**Exercise**
The line containing "You are a GUI" marks the start; extract exactly from it through the last line of the entries, and omit any pictures.

** Opening Task input block **

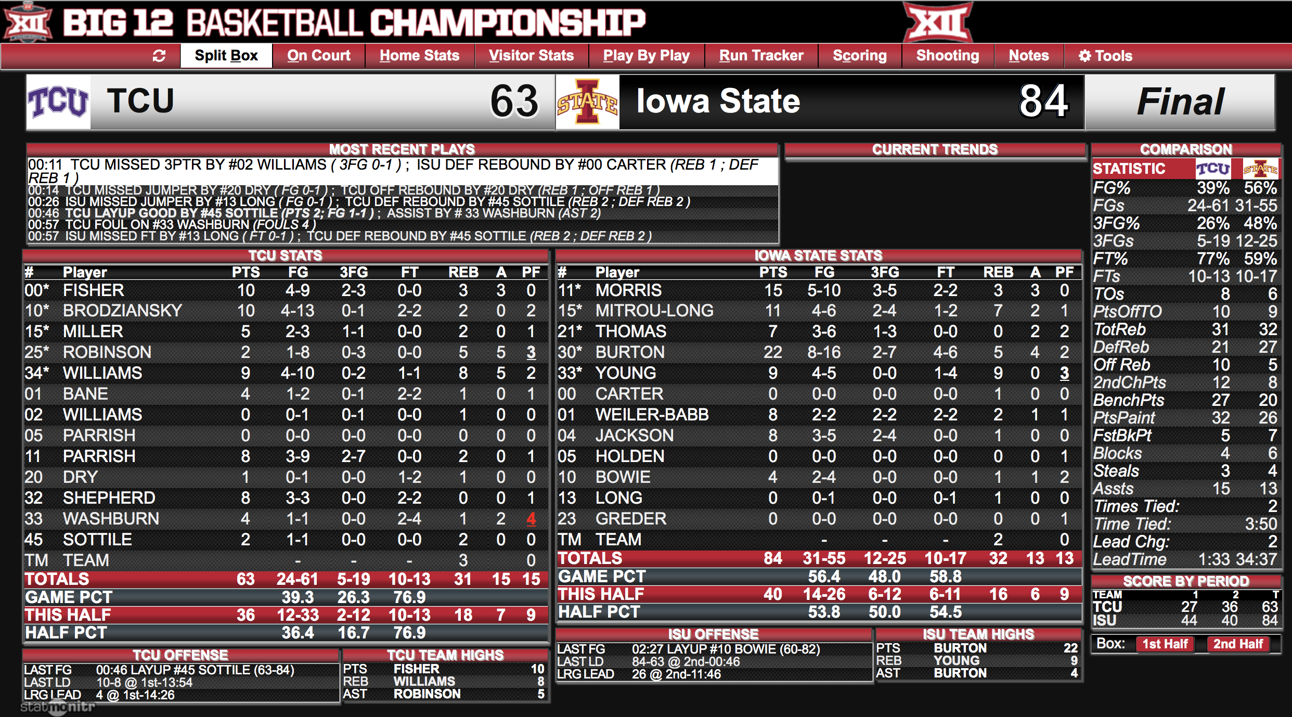This screenshot has height=717, width=1292.
Task: Open the Visitor Stats tab
Action: coord(531,56)
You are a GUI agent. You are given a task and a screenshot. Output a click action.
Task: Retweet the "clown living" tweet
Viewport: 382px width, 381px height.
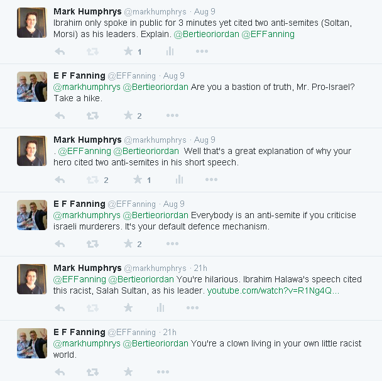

** Closing Task input block **

**Your response**
You are a GUI agent. You are given a task and a screenshot. Output a click action.
Task: Retweet the "clown living" tweet
Viewport: 382px width, 381px height.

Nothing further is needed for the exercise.